We were in New Jersey when the towers fell and could smell the smoke from our house. Instant memorials sprang up everywhere there were overlooks with the Manhattan skyline. At one, a French tourist came up to me and said our people stand with you. But of course our bumbling frat boy president squandered all that goodwill when he attacked the wrong country. None of that is in the book, but it all burbles up again as you read -- the incredible administrative incompetence and lack of leadership, the irrational hatred of Muslims (and Sikhs who were confused with Muslims), the confusion about who or what had done this and then the realization that our government had been told by the outgoing Clinton administration who to watch and Bush had laughed it off.

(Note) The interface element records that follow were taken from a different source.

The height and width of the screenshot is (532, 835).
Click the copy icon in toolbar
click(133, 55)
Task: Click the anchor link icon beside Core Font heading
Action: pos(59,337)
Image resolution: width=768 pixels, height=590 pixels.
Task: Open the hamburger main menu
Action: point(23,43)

Of course a lot of people in New Jersey were affected by 9/11. I knew a kid whose father was killed and he insisted on sitting with his younger sister during lunch because he had said goodbye to his father in the morning and his father never returned and he had trouble recovering from that. All that sorrow is revived by the book, all the confusion about why here? Why the World Trade towers?

In some ways, those emotions are too powerful which is why the book is so hard to read. In an alchemical trick, Trump seems to have turned that hatred that was so focused on Muslims into an equally visceral hatred of Hispanics. He toyed with anti Muslim sentiment early on in his presidency and has since moved on to a new target. The book also captures how anti Muslim sentiment has largely moved on. But I like to protect myself against the news today, not reading the stories that will upset me too much, and I felt the same way about this book -- I read it, but I don't seek out this kind of book that causes too much raw anger against the government and the gratuitous haters because you see the effects everywhere and it is draining not to be able to do much about it but vote for a side I can believe in.

So I guess the end thought is beware. This is a book that will throw you back into that horrible feeling of anger and loss and powerlessness that was never really resolved. We never did build something even as simple as a memorial garden and I think she is arguing here that we should have and I think she is right.